◆ Task goal
A word-for-word reproduction of the listing is required.

◆ Records for the task
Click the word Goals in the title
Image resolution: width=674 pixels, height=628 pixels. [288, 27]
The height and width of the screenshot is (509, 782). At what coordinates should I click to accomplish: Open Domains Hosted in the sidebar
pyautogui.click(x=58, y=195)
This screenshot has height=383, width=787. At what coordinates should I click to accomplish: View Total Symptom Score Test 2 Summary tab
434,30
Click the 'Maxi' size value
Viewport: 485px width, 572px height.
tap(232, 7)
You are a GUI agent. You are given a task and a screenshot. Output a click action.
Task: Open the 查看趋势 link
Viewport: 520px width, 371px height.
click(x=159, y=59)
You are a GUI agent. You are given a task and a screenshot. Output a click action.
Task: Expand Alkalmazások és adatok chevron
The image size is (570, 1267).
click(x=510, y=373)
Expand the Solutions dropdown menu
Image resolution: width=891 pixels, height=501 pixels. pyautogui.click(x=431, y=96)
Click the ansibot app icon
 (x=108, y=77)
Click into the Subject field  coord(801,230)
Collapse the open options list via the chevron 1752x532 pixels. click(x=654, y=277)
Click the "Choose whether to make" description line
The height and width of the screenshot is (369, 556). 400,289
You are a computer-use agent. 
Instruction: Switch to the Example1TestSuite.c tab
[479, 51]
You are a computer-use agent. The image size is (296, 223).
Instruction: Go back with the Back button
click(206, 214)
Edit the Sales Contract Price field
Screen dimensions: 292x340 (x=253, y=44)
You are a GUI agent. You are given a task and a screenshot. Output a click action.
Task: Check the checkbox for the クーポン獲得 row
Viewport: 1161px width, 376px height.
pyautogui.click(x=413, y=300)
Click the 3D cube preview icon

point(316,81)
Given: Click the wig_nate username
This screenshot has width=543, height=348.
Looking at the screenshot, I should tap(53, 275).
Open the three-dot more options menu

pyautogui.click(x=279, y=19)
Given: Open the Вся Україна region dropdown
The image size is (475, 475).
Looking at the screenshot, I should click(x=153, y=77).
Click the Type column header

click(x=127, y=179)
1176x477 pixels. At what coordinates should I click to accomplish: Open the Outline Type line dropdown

◆ Output below
Click the word Goals in the title
Image resolution: width=674 pixels, height=628 pixels. [288, 27]
The height and width of the screenshot is (509, 782). At what coordinates should I click to accomplish: Open Domains Hosted in the sidebar
pyautogui.click(x=58, y=195)
This screenshot has height=383, width=787. At what coordinates should I click to accomplish: View Total Symptom Score Test 2 Summary tab
434,30
Click the 'Maxi' size value
Viewport: 485px width, 572px height.
tap(232, 7)
You are a GUI agent. You are given a task and a screenshot. Output a click action.
Task: Open the 查看趋势 link
Viewport: 520px width, 371px height.
click(x=159, y=59)
You are a GUI agent. You are given a task and a screenshot. Output a click action.
Task: Expand Alkalmazások és adatok chevron
The image size is (570, 1267).
click(x=510, y=373)
Expand the Solutions dropdown menu
Image resolution: width=891 pixels, height=501 pixels. pyautogui.click(x=431, y=96)
Click the ansibot app icon
 (x=108, y=77)
Click into the Subject field  coord(801,230)
Collapse the open options list via the chevron 1752x532 pixels. click(x=654, y=277)
Click the "Choose whether to make" description line
The height and width of the screenshot is (369, 556). 400,289
You are a computer-use agent. 
Instruction: Switch to the Example1TestSuite.c tab
[479, 51]
You are a computer-use agent. The image size is (296, 223).
Instruction: Go back with the Back button
click(206, 214)
Edit the Sales Contract Price field
Screen dimensions: 292x340 (x=253, y=44)
You are a GUI agent. You are given a task and a screenshot. Output a click action.
Task: Check the checkbox for the クーポン獲得 row
Viewport: 1161px width, 376px height.
pyautogui.click(x=413, y=300)
Click the 3D cube preview icon

point(316,81)
Given: Click the wig_nate username
This screenshot has width=543, height=348.
Looking at the screenshot, I should tap(53, 275).
Open the three-dot more options menu

pyautogui.click(x=279, y=19)
Given: Open the Вся Україна region dropdown
The image size is (475, 475).
Looking at the screenshot, I should click(x=153, y=77).
Click the Type column header

click(x=127, y=179)
1176x477 pixels. At what coordinates should I click to accomplish: Open the Outline Type line dropdown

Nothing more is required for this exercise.